# Puzzle Pen



## rwyoung (Aug 3, 2008)

I've been toying with the idea of making one of these for a while. Stopped by my local Woodcraft store on the way back from picking up 75BF of 4/4 and 5/4 poplar for an upcoming project (Shaker style set-back cupboard).

Decided to go ahead and get the kit since Woodcraft has a $10 off coupon through June 21 (Father's Day here in the USA). Neat kit. Not terribly difficult to do. Skipped out making a photo shoot of the assembly process (sorry Harry) because the instruction sheet http://www2.woodcraft.com/pdf/77C64.pdf already does a very good job of explaining things. :big_boss:

Next step is the turning. The instructions say to use 180 grit sand paper. I decided to be more ambitious and used my skew. Did just fine with the caveat that I stop a few times and soak the blank with thin CA and sand with 150 grit to make a slurry. 
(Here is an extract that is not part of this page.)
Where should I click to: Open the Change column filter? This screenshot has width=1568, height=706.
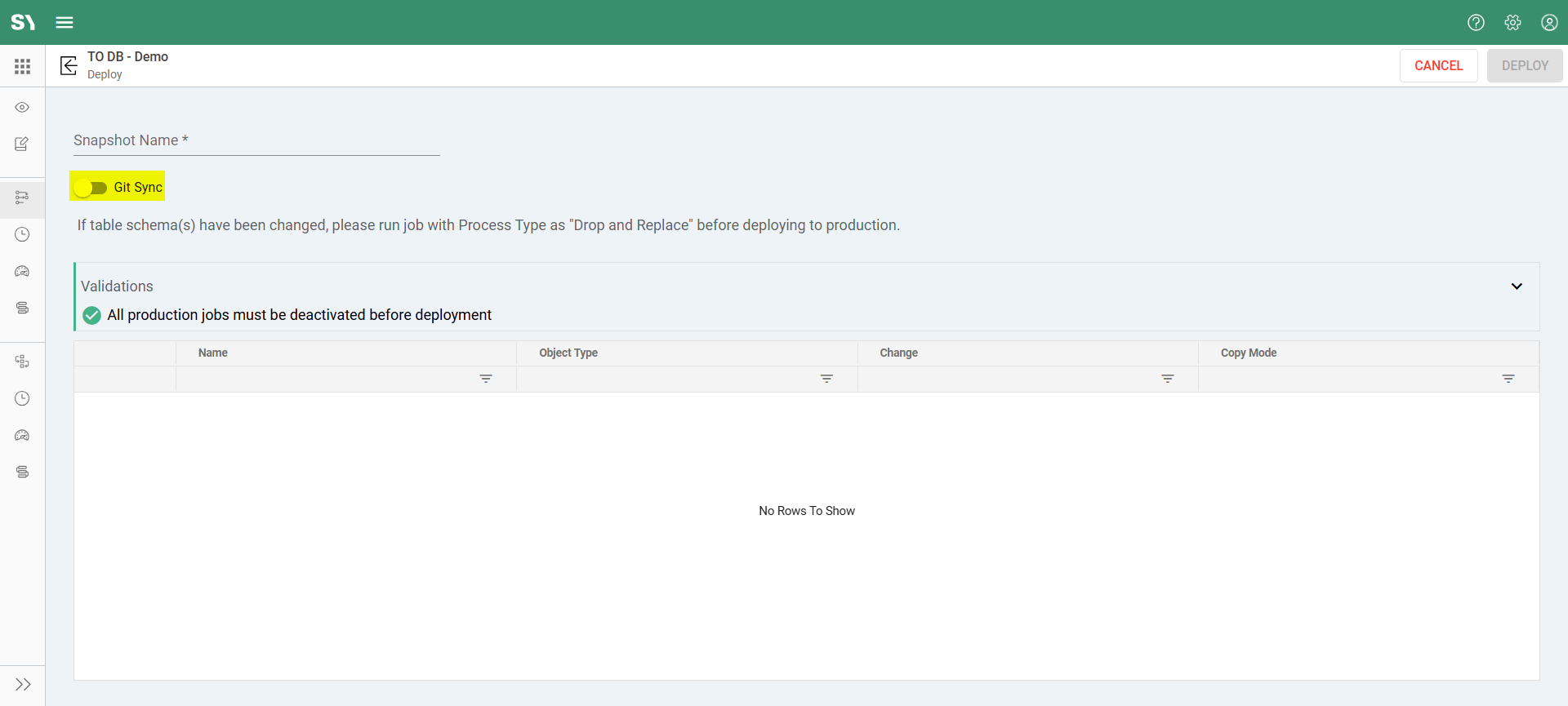(x=1168, y=379)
While the puzzle pieces are well cut (laser I suppose) they to have a bit of play in them as assembled. So there will be small gaps between some pieces that need to get filled with sanding slurry.

Over all a good kit and with the $10 coupon, the pen parts kit was "free".


----------



## Dr.Zook (Sep 10, 2004)

A fine looking project you have turned there Rob.


----------



## curiousgeorge (Nov 6, 2006)

Good looking pen, Rob! That is a neat kit.


----------



## BernieW (Sep 12, 2006)

Great looking pen Rob. Fit and finish look good. I have always thought about doing one of those but just never got around to it.


----------



## rwyoung (Aug 3, 2008)

BernieW said:


> Great looking pen Rob. Fit and finish look good. I have always thought about doing one of those but just never got around to it.


Well, if you have one of the woodcraft $10 coupons, now is the time to do it. I suppose you would have to order on-line for the kit, making the assumption that the coupons are good for the web-store in addition to brick-and-mortar.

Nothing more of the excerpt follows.